Second, self verification theory emerged from other models that highlight the need to maintain self consistency (e.g., Festinger, 1957). That is, individuals feel uneasy when their behaviors diverge from their attitudes. They also feel anxious or uneasy when they receive feedback that contradicts some of their perceptions of themselves. They like their identity and concept of themselves to be consistent rather than contradictory.
Thus, according to self verification theory (Swann, 1983), individuals continuously strive to construct, refine, and defend their identity of themselves. These identities include many characteristics, such as their roles in life, their strengths, their values, their limitations, their beliefs, their reputation, and so forth.
These identities afford individuals with many key functions. When these identities are unambiguous rather than hazy, individuals can more readily predict events that are unlikely to unfold in the environment. They can predict whether they will be harmed or helped. They can predict which behaviors will be embraced or rejected, and so forth. In other words, these identities ensure the world seems coherent and knowable as well as govern the decisions and behaviors of individuals (Swann, 1983).
Because of the importance of this clarity, individuals strive to maintain or defend these identities (Swann, 1983). In particlar, they will engage in several processes to maintain these identities. First, they will often reject, dismiss, or trivialize feedback that contradicts their perception of themselves, to ensure the identities remain intact. Instead, they attempt to cultivate opportunities that are likely to confirm these perceptions of their traits, deficiencies, and characteristics. Second, they will sometimes refine their identities gradually, to ensure these perceptions can withstand future information and feedback. Third, they will often deliberately engage in acts that affirm their identities. If they regard themselves as patriotic, for example, they might choose to fight for their country (e.g., Swann, Gamez, Seyle, Morales, & Huici, 2009).

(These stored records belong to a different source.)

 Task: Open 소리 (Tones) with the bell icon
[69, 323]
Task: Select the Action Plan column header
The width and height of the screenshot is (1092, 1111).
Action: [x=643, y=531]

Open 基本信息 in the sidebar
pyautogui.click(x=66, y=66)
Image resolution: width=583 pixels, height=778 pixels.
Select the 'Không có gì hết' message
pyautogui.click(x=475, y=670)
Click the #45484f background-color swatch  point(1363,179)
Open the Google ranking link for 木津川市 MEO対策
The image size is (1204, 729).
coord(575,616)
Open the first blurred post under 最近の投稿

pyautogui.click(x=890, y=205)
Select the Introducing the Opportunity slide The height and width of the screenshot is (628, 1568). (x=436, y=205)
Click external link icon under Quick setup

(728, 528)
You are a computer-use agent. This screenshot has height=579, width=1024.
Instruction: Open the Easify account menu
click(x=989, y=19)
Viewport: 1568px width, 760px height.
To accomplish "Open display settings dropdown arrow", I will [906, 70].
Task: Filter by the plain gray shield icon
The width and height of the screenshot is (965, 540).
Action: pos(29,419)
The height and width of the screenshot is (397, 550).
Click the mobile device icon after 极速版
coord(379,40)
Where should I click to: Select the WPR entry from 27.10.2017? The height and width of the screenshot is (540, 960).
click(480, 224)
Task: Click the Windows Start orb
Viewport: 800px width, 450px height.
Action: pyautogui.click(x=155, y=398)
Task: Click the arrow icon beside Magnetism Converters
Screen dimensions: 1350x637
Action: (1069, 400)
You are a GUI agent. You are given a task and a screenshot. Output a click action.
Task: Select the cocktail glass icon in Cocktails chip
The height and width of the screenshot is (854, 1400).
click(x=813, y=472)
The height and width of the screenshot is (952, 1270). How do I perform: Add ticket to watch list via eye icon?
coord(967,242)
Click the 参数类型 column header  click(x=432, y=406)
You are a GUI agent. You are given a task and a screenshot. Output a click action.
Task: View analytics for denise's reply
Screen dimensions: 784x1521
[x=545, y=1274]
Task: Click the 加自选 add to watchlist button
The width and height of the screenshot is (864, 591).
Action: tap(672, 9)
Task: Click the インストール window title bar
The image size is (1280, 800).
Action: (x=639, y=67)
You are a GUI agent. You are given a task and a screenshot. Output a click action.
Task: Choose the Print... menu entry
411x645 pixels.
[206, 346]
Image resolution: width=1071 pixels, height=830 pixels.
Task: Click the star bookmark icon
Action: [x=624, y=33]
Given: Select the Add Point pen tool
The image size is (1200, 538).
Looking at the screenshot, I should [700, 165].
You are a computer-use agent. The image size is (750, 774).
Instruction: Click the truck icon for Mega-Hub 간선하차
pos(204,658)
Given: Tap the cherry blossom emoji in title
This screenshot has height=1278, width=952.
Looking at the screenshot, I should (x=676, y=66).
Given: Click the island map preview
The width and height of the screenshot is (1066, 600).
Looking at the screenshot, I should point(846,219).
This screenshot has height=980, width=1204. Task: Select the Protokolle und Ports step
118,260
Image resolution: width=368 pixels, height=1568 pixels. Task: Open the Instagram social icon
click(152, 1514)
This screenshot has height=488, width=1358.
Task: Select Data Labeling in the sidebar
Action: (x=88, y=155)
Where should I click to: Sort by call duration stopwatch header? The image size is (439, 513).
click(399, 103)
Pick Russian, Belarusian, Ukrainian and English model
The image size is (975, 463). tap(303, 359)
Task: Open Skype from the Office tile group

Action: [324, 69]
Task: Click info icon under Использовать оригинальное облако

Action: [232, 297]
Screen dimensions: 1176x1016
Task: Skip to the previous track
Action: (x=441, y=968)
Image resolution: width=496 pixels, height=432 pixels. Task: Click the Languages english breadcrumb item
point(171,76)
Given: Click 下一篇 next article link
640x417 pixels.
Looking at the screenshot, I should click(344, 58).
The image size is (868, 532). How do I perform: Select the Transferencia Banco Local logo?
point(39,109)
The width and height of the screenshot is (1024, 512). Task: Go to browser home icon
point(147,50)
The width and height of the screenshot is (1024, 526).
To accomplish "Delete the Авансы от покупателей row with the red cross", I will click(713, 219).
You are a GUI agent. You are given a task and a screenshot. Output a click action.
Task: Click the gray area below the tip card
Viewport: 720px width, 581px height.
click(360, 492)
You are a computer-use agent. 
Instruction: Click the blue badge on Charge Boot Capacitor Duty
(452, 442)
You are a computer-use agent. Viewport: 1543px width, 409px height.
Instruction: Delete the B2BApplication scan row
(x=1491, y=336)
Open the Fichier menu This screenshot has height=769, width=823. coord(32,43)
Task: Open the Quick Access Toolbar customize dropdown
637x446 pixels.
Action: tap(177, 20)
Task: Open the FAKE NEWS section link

According to the original formulations of self verification theory, the cognitive and affective responses to information can be independent and distinct (e.g., Swann, Griffin, Predmore, & Gaines, 1987). In particular, after individuals who perceive themselves negatively receive negative feedback, their cognitive response is positive. That is, they recognize this information confirms their expectations and perceive the social environment as more predictable. Nevertheless, because this feedback is negative, they experience unpleasant affective responses.
More recent formulations, however, assume the cognitive and affective responses are closely related to one another (e.g., Rehman, Ebel-Lam, Mortimer, & Mark, 2009; Swann, Wenzlaff, Krull, & Pelham, 1992). According to these variants, individuals experience a strong urge to ensure the social environment is predictable. Hence, even the affective response to negative information can be positive--at least in individuals who adopt unfavorable conceptualizations of themselves.
Even these revised formulations, however, assume that affective responses often follow cognitive evaluations. That is, these individuals first recognize the consistency between the negative feedback and their own perceptions of themselves. Next, they conclude the world seems predictable. Finally, because of this conclusion, they experience positive affective states. Accordingly, if cognitive operations are inhibited, negative feedback might not elicit positive emotions--a prediction that has been verified (Swann & Schroeder, 1995).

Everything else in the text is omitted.